Pero más allá de las cifras, el disco representaba una declaración artística y personal. Tupac —o 2pac, como firmaba los discos— combinaba la arrogancia típica del gangsta rap con reflexiones sobre la paranoia, la fama y la traición. Canciones como “Only God can judge me” mostraban a un artista consciente de su propia mitología en construcción, mientras otros temas celebraban el éxito con una energía casi hedonista. Esa dualidad —entre la vulnerabilidad y la bravura— se convirtió en una de sus señas de identidad y ayudó a que el álbum conectara con públicos diversos. All eyez on me era, en cierto modo, un retrato completo del personaje Tupac: contradictorio, magnético y profundamente humano.
El impacto cultural del disco también se percibió en cómo redefinió la imagen del rapero mainstream. Hasta entonces, pocos artistas habían logrado equilibrar credibilidad callejera y éxito masivo con tanta naturalidad. Tupac se convirtió en un referente estético y narrativo para generaciones posteriores, influyendo en artistas que van desde 50 Cent hasta Kendrick Lamar. Su capacidad para hablar de injusticia social sin perder el atractivo comercial abrió un camino que el hip-hop seguiría explorando durante décadas.
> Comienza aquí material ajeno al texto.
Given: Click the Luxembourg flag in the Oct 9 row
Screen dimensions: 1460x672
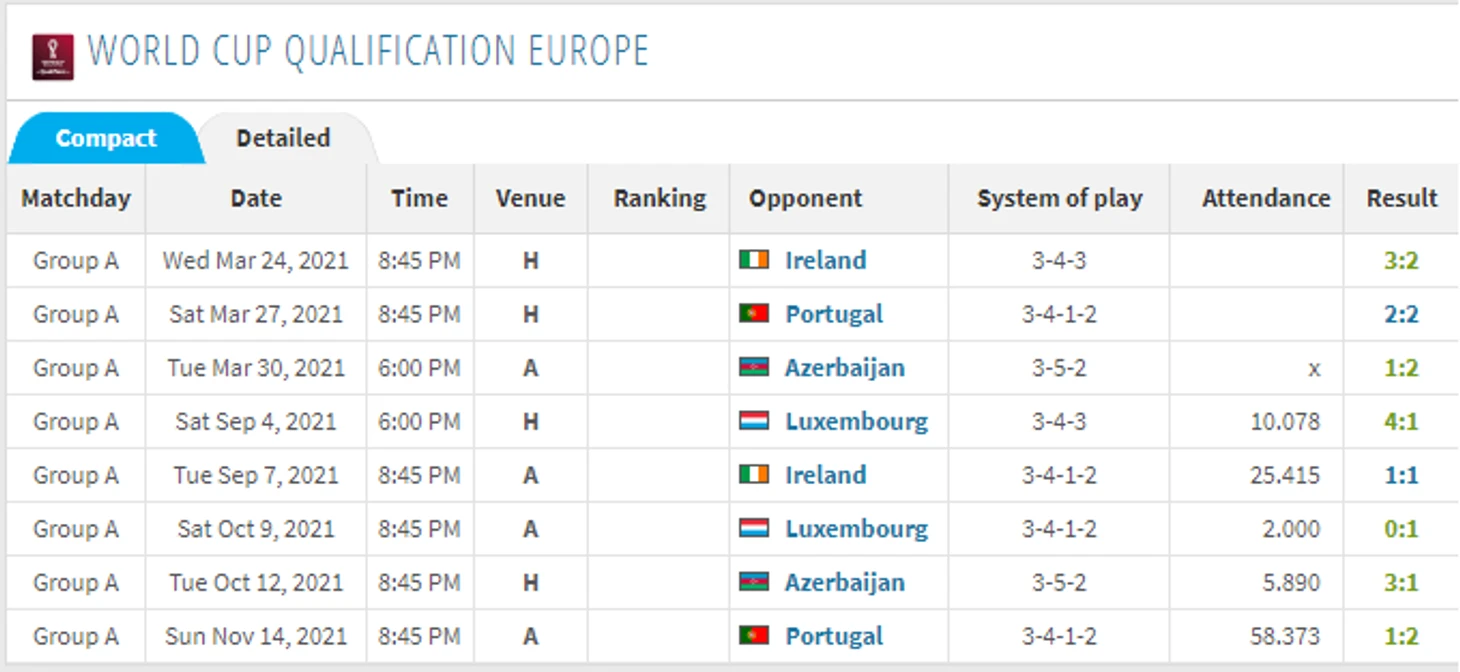Looking at the screenshot, I should click(x=754, y=528).
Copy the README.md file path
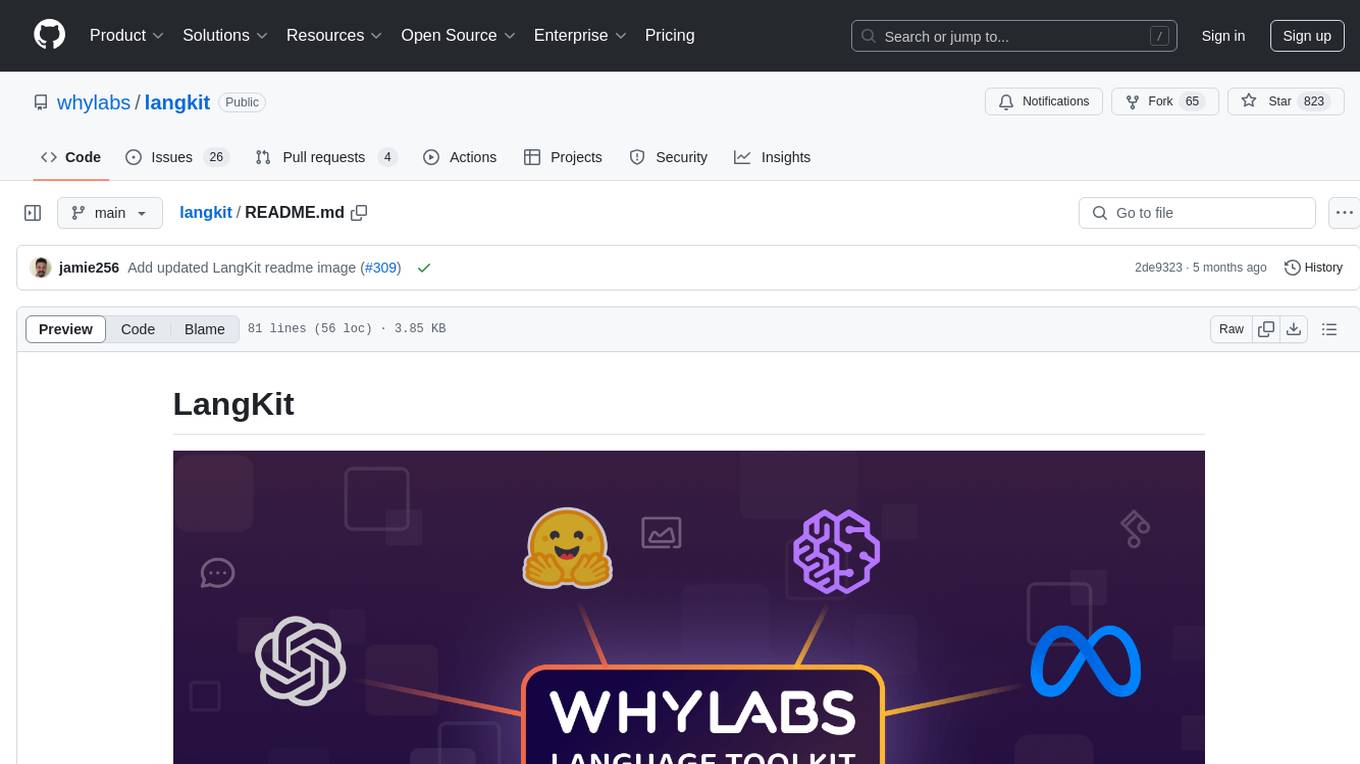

Sin embargo, el éxito del álbum estuvo rodeado de una tensión constante. La rivalidad entre las escenas de la costa oeste y la costa este alcanzaba niveles peligrosos, alimentada por declaraciones públicas, enfrentamientos mediáticos y una industria que amplificaba el conflicto como si se tratara de un espectáculo. Tupac, convertido en símbolo de Death Row Records y del sonido californiano, se encontraba en el centro de ese huracán.
El final de su historia llegó pocos meses después de la publicación del disco. En septiembre de 1996, tras asistir a un combate de boxeo en Las Vegas, Tupac fue víctima de un tiroteo que le causó heridas mortales; falleció días después, con solo 25 años. Su muerte, aún rodeada de incógnitas, consolidó su figura como un mito trágico del hip-hop. Paradójicamente, All eyez on me quedó como el único álbum publicado en vida bajo el sello Death Row y como el testamento artístico de un artista que había alcanzado el pico de su carrera justo antes de desaparecer.
El disco sigue siendo una referencia ineludible para entender el hip-hop moderno. No solo por su éxito comercial, sino porque capturó un momento irrepetible: el instante en el que Tupac Shakur dejó de ser solo un rapero famoso para convertirse en una figura cultural total, observada —como anticipaba el título— por todas las miradas.